Robert Neuwirth, author of the new book Shadow Cities, has written a fascinating story for The New York Times about squatters in New York City. Not the crunchy Tompkins Square Park crowd of the '80s, but a much larger world of the mid-nineteenth century:
Squatters controlled much of New York. The Upper East and Upper West Sides were shanty areas that were home to more than 20,000 squatters. Brooklyn was an independent city (population 200,000) whose fringe areas were settled by squatters. The self-appointed government of Slab City, in what today would be Boerum Hill or Gowanus, ruled a population of 10,000. Metalsmiths established the Brooklyn neighborhood called Tinkersville. Phoenix Park rose on that city's ash heaps. The zone dubbed Texas, in South Brooklyn, got its name because locals deemed it as far off as the Alamo....
New York's squatter communities had their own stores, bars and even roadside inns. A squatter saloon on 78th Street served German fare and homemade kummel. The Terrace, at Eighth Avenue and 67th Street, was a squatter general store that newspapers likened to Dickens's Old Curiosity Shop.

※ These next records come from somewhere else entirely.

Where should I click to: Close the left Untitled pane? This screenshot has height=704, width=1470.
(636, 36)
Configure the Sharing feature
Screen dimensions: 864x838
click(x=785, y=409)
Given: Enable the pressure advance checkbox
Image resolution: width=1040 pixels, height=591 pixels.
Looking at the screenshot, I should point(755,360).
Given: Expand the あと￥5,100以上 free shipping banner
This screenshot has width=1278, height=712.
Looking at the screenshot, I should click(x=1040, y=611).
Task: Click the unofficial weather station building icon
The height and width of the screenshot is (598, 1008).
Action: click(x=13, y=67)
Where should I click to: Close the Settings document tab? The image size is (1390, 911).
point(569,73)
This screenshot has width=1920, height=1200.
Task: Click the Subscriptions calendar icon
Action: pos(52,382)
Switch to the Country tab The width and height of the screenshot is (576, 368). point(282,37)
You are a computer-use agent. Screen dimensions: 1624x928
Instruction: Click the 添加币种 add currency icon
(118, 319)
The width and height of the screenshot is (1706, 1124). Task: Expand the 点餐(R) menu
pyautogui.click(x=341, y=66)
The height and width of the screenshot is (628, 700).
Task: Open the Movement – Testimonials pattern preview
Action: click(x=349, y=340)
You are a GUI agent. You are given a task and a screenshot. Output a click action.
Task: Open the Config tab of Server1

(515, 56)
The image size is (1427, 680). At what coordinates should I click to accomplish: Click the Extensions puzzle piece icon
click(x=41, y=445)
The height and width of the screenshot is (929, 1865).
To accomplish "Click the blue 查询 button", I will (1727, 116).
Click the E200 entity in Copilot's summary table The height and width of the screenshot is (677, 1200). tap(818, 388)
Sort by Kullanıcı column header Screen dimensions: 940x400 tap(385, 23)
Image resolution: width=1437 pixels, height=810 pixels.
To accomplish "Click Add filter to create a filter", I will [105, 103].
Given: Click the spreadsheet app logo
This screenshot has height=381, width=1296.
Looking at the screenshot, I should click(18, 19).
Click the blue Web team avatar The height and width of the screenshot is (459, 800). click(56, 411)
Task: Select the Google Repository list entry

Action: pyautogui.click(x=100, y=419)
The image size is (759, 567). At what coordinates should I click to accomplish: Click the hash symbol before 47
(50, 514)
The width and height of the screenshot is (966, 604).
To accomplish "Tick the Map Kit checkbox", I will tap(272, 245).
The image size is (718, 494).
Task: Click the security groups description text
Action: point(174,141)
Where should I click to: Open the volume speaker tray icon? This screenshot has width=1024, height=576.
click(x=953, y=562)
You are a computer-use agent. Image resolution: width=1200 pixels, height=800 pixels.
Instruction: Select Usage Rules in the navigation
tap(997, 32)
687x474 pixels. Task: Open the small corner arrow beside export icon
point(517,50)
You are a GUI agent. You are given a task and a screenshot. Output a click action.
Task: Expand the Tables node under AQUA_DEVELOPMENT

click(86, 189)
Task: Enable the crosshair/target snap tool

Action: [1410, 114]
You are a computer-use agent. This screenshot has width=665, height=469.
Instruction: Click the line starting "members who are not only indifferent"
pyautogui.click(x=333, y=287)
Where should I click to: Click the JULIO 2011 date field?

The squatter residents of Ashville, centered at what today is West 81st Street, built their own schoolhouse and chapel....Squatter homes were often folk-art creations and monuments to ingenuity. Some shorefront squatters, for example, built their homes like pushcarts: when the tide came in, they simply rolled their domiciles to the safety of the high-water line.
The settlements were destroyed after the "real estate lobby pushed through a decree allowing the city to demolish buildings not hooked into the water and sewer system, and from the 1880's on, landlords teamed with city officials to dislodge the squatters."